Three Things That Can Make or Break your Retirement Savings Sponsored By:Rick Viader

Saving for retirement isn’t a one-time thing; instead, it usually takes decades. It requires little behaviors repeated continuously over time to help you accumulate a sufficient cash stash. According to Ken Hevert, senior vice president at Fidelity Investments, funding your dream retirement will require adhering to some budgeting habits over time.

It requires committing to regular savings, whether it’s a specific percentage of your paycheck or a specific amount to reach your goals.  

If you look at the market today, you’ll see that the pattern of market performance is similar to what we have seen in the past. The market tends to return a substantial amount in a short period; hence the vital thing is to first; have a plan, ensure that you are comfortable with your plan, and continuously rebalance your portfolio when necessary.

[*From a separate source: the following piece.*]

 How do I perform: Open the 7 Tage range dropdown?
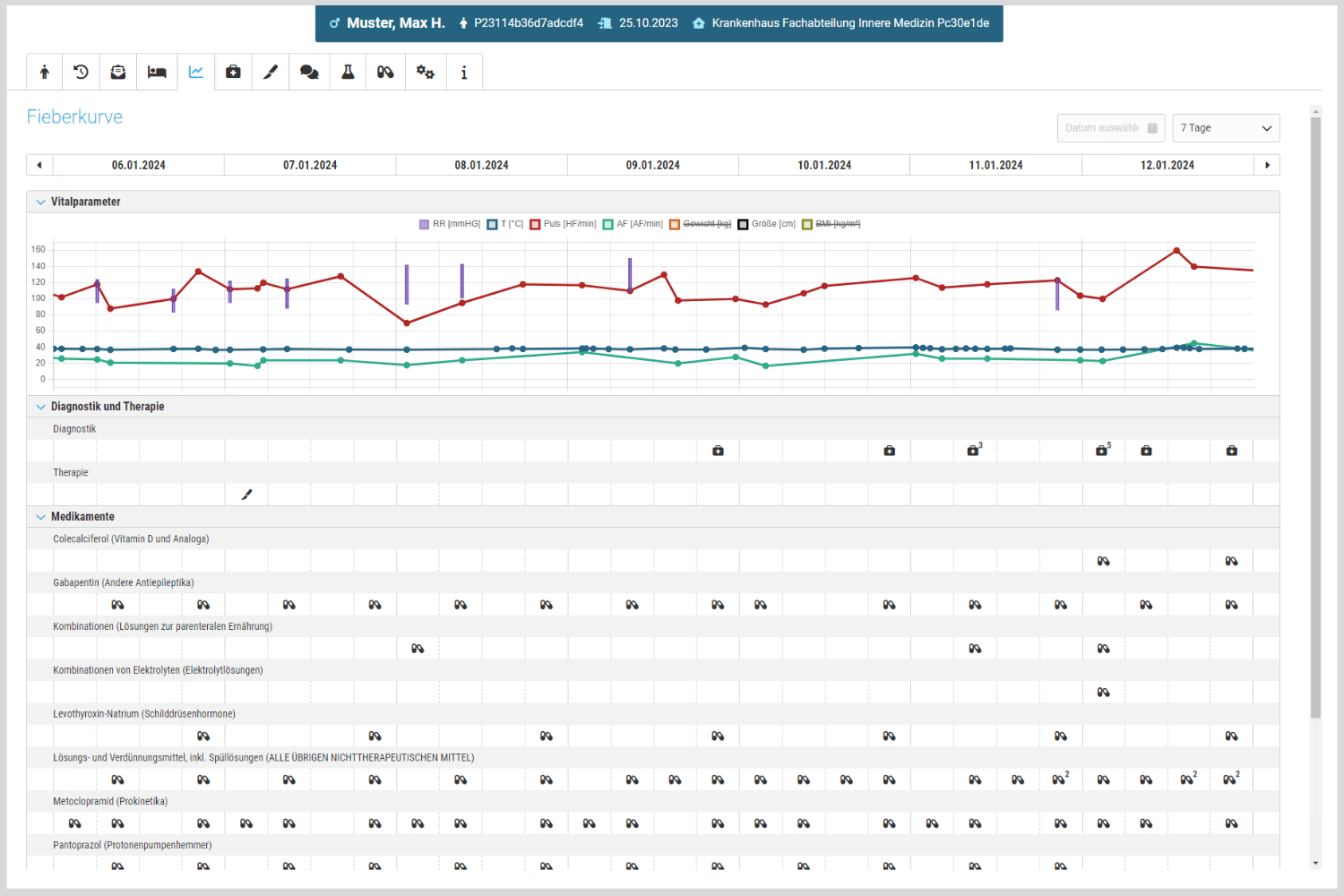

The difference between those who can achieve their goals and those who aren’t will come down to three things:

Regular saving: been able to commit to saving a specific percentage of your pay or a specified amount each month increases your chances of achieving your retirement investment goals.


Asset allocation: there’s a lot of talk about ensuring your portfolio is diversified, but the reason why asset allocation is so important is that various asset classes tend to offset each other over time. So by having a portfolio that, for instance, includes bonds, stocks, and cash, allows you to be able to continue to grow your money while protecting yourself in case a particular asset crashes. Your asset allocation should be based on your specific situation since we all have different risk tolerance levels. 


Account type: the type of account you choose. Whether you are saving for college or retirement, taking advantage of tax-deferred accounts like the 401(k) plan, Health Savings Account (HSA), Individual Retirement Account (IRA), or 529 college savings plan will put you in a better position.